Please reproduce the COVID stimulus article word for word from "It was not a" to "until 24 September.".

(SUPPLIED TEXT)
● ● ● ●

O'Donnell Kerr Financial Planners
  • 23 September, 2020

COVID Crunch time

Back in March 2020 when the coronavirus pandemic first came to Australian shores and the country went into lockdown, the Federal Government introduced a generous economic stimulus package that was designed to help business and individuals alike to weather the downturn.

Terms like JobKeeper, JobSeeker and Coronavirus supplement became part of the daily lexicon of average Australians. Financial assistance in the form of rent relief, mortgage holidays, loan repayment deferrals, and an amnesty on evictions, were also included as part of the stimulus mix.

When first introduced back in March 2020, the JobKeeper payment and the Coronavirus supplement were only ever designed to have a limited life.

In the main, most stimulus measures were to be available for a six-month period, which brings us to now – the end of September 2020.

As Australia is not yet “out of the woods” in terms of the pandemic, with some borders still closed and businesses not yet operating at pre-pandemic capacity, and with many parts of Victoria still in lockdown, the Government has wisely announced extensions to the key initiatives that were designed to end in September. While not as generous as the initial stimulus measures, financial support will continue for many until at least the end of December 2020.

Let’s look at some of the extended measures in some more detail:

  1. JobSeeker payment

The JobSeeker payment incorporates a number of previous government income support benefits including Newstart Allowance, Sickness Allowance, Widows Pension, Widows Allowance, and Partner Allowance.

It was not a benefit specifically introduced to provide support for people affected by the coronavirus.

From March 2020, the government has paid a supplement of $550 per fortnight to people eligible to receive the JobSeeker payment. The supplement was due to be paid until 24 September.

However, the coronavirus supplement is now to be continued until 31 December 2020, albeit at a reduced rate. From 1 October, the payment rate is to reduce to $250 per fortnight.

While the reduction in the coronavirus supplement will be disappointing to JobSeeker recipients, the Government has increased the amount of income a person may receive before their entitlement to JobSeeker reduces under the income test.

● ● ● ●

(DATASET)
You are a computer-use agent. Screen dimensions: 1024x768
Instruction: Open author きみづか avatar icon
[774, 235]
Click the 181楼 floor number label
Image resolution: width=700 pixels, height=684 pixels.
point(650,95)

● ● ● ●

(RESPONSE TO THE EXERCISE)
It was not a benefit specifically introduced to provide support for people affected by the coronavirus.

From March 2020, the government has paid a supplement of $550 per fortnight to people eligible to receive the JobSeeker payment. The supplement was due to be paid until 24 September.